Is anyone using tape able to confirm any of this one way or another?
I have purchased Ultrium LTO5 SAS tape drive for several months ago and
use it with HardenedBSD. Everything you wrote is right. It appears
(connected through SAS HBA) as /dev/sa0, /dev/nsa0, /dev/esa0 and you
can directly use tar with it without any problems. mt command allows you
to rewind and seek records on the tape. And neither native tar supports
multivolume archives nor tape drive will do anything with it -- you have
to split volumes manually somehow. You can easily do something like:
zfs send zroot > /dev/sa0 to write your ZFS dataset directly to the tape
and then restore from it.
--
Sergey Matveev (http://www.stargrave.org/)
OpenPGP: CF60 E89A 5923 1E76 E263 6422 AE1A 8109 E498 57EF
Frank Leonhardt (m)
2018-04-25 20:42:55 UTC
Permalink
Post by Frank Leonhardt
Post by Frank Leonhardt
If I plug a SAS drive in to an HBA it'll just appear as /dev/sa0 (or
similar)
Post by Frank Leonhardt
- right?
Then I can backup everything with tar -cf /dev/sa0 /* - right?
Is anyone using tape able to confirm any of this one way or another?
I have purchased Ultrium LTO5 SAS tape drive for several months ago and
use it with HardenedBSD. Everything you wrote is right. It appears
(connected through SAS HBA) as /dev/sa0, /dev/nsa0, /dev/esa0 and you
can directly use tar with it without any problems. mt command allows you
to rewind and seek records on the tape. And neither native tar supports
multivolume archives nor tape drive will do anything with it -- you have
zfs send zroot > /dev/sa0 to write your ZFS dataset directly to the tape
and then restore from it.
Thanks Sergey! Good to know the tape stuff still works. I've ordered a drive.

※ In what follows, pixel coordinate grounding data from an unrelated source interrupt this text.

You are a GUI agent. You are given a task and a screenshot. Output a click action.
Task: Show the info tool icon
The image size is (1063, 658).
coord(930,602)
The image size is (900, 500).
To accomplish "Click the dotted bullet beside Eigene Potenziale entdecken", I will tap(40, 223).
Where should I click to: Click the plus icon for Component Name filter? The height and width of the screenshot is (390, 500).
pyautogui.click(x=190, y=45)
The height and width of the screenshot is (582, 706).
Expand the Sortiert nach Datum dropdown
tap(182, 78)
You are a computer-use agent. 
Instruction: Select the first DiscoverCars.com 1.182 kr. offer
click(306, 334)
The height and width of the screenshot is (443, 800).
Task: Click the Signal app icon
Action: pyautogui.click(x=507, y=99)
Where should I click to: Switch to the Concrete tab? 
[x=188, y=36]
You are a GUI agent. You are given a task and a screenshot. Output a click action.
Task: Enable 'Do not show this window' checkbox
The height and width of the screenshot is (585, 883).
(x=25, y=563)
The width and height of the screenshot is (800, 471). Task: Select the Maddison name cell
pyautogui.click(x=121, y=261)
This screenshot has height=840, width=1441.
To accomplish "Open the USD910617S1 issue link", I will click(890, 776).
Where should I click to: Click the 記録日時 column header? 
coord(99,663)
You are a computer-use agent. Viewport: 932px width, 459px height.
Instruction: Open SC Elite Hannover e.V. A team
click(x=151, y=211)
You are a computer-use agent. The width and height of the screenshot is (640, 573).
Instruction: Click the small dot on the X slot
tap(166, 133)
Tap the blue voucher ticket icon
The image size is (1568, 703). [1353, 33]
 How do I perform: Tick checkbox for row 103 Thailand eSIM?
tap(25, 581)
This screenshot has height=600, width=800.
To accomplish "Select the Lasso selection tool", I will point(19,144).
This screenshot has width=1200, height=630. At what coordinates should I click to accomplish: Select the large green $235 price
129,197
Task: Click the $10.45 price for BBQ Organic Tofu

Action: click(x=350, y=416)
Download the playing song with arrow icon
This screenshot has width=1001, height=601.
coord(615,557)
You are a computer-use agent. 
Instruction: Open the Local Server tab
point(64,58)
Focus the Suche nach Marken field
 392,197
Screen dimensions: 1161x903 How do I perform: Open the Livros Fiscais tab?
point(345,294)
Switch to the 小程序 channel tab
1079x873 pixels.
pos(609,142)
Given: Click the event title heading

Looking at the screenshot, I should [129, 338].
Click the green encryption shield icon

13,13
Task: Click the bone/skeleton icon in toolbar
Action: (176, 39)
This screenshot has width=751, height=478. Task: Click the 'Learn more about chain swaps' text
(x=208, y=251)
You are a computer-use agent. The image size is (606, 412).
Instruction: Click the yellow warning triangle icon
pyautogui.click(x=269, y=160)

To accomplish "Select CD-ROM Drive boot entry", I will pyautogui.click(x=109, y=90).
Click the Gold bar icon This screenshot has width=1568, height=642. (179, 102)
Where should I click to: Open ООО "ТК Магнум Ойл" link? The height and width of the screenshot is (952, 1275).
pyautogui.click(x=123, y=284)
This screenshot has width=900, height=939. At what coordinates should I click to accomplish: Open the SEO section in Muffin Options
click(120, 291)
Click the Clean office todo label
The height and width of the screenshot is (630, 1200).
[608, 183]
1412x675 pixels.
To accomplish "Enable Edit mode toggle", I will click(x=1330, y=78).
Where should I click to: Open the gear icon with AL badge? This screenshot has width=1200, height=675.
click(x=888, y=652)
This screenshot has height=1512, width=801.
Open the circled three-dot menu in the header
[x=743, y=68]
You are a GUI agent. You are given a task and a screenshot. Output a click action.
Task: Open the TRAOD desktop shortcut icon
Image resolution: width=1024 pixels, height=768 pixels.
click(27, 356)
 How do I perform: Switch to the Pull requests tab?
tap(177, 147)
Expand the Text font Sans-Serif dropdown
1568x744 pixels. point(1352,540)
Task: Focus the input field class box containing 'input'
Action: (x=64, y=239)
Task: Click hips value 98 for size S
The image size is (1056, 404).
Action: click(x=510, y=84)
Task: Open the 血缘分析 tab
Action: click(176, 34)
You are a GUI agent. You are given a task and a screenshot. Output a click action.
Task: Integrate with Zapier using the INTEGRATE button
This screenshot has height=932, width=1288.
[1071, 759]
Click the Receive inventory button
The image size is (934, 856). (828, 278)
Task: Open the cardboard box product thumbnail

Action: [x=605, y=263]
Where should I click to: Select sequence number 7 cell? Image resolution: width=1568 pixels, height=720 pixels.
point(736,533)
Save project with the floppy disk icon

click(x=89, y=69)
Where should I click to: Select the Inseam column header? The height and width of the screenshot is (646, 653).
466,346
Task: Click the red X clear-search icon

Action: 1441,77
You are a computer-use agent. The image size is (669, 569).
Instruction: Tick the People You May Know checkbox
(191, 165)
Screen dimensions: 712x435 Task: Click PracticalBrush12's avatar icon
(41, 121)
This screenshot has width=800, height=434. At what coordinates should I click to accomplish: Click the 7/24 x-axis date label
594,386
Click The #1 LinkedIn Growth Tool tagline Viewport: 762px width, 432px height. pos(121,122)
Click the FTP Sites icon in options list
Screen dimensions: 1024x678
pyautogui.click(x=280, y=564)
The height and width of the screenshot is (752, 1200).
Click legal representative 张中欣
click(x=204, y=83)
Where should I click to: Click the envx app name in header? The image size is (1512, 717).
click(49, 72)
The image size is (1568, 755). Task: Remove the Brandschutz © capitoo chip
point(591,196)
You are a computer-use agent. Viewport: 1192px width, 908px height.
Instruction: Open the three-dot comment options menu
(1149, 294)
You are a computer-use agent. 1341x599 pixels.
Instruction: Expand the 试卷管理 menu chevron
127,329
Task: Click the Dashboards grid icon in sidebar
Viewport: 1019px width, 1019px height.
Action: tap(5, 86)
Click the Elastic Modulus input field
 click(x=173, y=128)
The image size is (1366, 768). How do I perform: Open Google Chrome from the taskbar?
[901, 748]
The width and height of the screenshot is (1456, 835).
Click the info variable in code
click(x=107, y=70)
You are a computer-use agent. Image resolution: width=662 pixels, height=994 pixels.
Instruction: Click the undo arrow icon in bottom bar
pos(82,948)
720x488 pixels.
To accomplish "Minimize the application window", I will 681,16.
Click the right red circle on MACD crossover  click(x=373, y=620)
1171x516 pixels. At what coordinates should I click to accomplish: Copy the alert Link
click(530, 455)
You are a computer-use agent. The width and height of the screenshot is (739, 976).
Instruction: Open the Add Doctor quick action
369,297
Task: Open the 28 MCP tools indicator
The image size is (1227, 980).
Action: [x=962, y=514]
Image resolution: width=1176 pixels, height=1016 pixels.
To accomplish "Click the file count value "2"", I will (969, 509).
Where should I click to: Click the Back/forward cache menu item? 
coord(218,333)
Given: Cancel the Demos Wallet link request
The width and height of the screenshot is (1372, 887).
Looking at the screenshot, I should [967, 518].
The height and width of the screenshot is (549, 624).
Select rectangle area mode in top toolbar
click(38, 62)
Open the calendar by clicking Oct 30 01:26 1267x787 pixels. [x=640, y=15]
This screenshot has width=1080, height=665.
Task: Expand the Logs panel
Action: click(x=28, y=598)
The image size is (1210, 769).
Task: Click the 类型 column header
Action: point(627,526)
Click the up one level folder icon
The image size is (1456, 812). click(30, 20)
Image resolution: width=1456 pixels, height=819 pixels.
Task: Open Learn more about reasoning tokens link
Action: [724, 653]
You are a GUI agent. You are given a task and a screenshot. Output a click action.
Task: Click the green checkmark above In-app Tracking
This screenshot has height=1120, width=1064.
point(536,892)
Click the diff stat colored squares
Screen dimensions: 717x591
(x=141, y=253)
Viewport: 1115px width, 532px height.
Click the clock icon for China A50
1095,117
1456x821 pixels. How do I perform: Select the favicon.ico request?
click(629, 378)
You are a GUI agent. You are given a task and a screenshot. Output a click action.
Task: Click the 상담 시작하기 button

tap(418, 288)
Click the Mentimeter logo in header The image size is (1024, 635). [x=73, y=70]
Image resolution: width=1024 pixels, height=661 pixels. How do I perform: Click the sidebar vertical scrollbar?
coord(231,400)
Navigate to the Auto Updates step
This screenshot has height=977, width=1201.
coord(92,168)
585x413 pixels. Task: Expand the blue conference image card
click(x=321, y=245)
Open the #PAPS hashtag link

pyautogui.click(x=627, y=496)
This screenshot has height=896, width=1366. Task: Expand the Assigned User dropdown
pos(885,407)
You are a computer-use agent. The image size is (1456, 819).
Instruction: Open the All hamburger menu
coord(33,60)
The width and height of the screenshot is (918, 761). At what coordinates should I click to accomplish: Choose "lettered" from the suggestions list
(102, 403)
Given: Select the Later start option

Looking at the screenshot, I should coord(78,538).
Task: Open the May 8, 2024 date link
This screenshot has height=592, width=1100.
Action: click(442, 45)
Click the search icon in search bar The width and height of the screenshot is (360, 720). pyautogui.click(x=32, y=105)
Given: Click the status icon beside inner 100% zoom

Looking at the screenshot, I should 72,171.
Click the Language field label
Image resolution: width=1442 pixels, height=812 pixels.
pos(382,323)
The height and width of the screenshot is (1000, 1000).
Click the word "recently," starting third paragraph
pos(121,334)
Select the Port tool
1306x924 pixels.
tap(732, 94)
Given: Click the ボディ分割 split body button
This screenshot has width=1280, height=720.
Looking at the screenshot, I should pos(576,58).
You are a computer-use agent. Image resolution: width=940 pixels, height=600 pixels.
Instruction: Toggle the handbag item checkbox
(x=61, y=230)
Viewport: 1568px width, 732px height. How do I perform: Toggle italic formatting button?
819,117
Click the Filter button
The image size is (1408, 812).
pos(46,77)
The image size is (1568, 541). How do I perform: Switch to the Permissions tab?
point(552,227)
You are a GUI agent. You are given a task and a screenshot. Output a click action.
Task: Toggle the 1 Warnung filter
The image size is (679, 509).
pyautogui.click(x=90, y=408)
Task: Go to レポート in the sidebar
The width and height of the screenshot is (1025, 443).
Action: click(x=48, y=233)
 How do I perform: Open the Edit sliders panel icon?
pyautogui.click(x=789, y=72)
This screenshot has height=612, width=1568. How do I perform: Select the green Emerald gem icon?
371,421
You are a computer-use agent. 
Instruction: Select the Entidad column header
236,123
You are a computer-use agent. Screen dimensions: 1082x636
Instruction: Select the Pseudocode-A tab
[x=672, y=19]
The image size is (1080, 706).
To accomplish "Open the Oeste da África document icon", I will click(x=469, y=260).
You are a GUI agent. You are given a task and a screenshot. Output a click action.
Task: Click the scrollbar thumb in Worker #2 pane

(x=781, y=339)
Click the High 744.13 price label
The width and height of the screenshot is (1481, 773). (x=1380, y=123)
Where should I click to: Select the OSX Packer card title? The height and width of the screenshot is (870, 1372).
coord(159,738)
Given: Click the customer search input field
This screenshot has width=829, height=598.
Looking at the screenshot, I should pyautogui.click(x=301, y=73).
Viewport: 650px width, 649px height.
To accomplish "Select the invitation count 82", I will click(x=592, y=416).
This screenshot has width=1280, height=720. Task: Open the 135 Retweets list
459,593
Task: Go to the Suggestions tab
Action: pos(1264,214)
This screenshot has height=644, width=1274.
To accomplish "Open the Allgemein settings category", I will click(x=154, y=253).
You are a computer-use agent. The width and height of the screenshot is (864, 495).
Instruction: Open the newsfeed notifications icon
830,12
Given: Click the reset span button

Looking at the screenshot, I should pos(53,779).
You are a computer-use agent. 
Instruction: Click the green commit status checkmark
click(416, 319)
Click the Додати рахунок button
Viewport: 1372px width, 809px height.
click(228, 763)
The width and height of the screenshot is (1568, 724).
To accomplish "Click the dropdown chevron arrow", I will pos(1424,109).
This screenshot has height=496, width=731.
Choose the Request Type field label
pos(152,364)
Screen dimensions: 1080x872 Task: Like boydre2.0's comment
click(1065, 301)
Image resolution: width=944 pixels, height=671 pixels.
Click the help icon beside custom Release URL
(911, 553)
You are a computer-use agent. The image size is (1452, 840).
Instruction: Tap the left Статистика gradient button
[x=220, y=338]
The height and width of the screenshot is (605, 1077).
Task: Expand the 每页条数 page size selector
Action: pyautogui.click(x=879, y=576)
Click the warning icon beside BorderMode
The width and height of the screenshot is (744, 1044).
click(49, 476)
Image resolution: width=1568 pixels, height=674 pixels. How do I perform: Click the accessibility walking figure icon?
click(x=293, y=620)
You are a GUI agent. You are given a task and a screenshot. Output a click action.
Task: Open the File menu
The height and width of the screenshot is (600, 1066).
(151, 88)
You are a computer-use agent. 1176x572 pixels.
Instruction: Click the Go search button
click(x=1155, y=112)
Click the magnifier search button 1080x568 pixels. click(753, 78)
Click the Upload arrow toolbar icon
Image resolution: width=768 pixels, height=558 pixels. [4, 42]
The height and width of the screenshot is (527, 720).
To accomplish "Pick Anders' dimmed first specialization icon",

I'll need a utility to save/restore ZFS datasets that are larger than one tape if anyone knows of one. Otherwise I'll be writing one, if anyone is interested.

Regards, Frank.
--
Sent from my Cray X/MP with small fiddling keyboard.
Olivier
2018-04-26 10:32:28 UTC
Permalink
Post by Frank Leonhardt (m)
Post by Frank Leonhardt
Post by Frank Leonhardt
If I plug a SAS drive in to an HBA it'll just appear as /dev/sa0 (or
similar)
Post by Frank Leonhardt
- right?
Then I can backup everything with tar -cf /dev/sa0 /* - right?
Is anyone using tape able to confirm any of this one way or another?
I have purchased Ultrium LTO5 SAS tape drive for several months ago and
use it with HardenedBSD. Everything you wrote is right. It appears
(connected through SAS HBA) as /dev/sa0, /dev/nsa0, /dev/esa0 and you
can directly use tar with it without any problems. mt command allows
you
to rewind and seek records on the tape. And neither native tar supports
multivolume archives nor tape drive will do anything with it -- you
have
zfs send zroot > /dev/sa0 to write your ZFS dataset directly to the
tape
and then restore from it.
Thanks Sergey! Good to know the tape stuff still works. I've ordered a drive.
I'll need a utility to save/restore ZFS datasets that are larger than one tape if anyone knows of one. Otherwise I'll be writing one, if anyone is interested.
While it should not be too difficult to design such a utility, you have
to consider that each time you will want to access any data on the tar,
you will have to stream through all the tapes, because tar format does
not allow you to start with the tape 5 even if you know that the file
you are looking for is not on the first 4 tapes.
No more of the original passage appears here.